Dataset excerpt
===============

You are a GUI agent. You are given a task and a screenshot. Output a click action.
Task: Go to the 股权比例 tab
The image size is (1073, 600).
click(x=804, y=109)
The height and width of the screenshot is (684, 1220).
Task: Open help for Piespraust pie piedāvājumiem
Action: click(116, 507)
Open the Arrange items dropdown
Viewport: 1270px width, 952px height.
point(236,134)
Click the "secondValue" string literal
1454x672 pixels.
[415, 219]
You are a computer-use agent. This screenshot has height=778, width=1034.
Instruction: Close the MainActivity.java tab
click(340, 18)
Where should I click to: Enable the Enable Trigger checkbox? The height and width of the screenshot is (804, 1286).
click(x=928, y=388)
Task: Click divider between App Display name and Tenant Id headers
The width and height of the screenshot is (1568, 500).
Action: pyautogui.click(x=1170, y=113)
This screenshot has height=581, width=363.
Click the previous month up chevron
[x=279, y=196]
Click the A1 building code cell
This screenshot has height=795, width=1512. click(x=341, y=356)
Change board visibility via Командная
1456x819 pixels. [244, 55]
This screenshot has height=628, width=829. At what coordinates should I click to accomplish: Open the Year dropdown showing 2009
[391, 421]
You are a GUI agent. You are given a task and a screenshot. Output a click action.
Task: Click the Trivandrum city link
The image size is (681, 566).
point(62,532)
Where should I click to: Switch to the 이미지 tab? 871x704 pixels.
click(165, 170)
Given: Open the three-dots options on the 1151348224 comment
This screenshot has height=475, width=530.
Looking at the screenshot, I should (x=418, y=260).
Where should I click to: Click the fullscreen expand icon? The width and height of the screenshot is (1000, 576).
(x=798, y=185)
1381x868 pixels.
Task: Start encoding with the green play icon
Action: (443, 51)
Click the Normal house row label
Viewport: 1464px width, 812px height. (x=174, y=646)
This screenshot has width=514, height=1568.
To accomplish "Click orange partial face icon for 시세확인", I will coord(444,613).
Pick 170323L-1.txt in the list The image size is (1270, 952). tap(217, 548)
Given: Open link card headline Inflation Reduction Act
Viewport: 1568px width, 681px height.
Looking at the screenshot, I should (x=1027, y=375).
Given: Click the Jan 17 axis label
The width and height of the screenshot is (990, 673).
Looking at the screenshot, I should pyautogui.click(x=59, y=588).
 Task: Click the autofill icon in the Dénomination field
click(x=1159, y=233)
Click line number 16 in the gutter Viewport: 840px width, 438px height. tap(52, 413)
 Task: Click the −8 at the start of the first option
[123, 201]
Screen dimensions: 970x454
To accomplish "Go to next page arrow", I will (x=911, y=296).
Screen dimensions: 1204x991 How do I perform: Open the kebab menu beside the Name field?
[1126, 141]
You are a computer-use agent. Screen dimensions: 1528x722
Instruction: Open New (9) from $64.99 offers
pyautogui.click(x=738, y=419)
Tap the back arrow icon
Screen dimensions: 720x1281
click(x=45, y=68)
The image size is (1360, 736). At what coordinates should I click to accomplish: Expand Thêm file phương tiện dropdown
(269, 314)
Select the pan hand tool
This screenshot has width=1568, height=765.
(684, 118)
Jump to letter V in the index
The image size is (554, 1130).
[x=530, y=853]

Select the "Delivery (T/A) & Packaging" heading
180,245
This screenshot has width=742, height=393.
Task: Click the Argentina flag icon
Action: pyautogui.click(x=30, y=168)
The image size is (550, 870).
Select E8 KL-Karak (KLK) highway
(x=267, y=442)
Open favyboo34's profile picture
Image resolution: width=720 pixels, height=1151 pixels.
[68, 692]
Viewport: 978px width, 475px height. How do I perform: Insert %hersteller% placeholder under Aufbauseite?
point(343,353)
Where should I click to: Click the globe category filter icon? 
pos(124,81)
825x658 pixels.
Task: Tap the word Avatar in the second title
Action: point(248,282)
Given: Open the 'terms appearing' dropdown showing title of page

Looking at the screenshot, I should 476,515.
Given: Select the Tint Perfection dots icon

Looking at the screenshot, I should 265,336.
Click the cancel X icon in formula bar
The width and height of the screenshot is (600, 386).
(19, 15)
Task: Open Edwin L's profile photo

===============

Directions: Switch "Screen dimensions" to "Screen size" in the rows from the line with "Task: Click the −8" to the line with "pyautogui.click(x=738, y=419)", and leave everything else unchanged. Return only those lines.

Exercise result:
 Task: Click the −8 at the start of the first option
[123, 201]
Screen size: 970x454
To accomplish "Go to next page arrow", I will (x=911, y=296).
Screen size: 1204x991 How do I perform: Open the kebab menu beside the Name field?
[1126, 141]
You are a computer-use agent. Screen size: 1528x722
Instruction: Open New (9) from $64.99 offers
pyautogui.click(x=738, y=419)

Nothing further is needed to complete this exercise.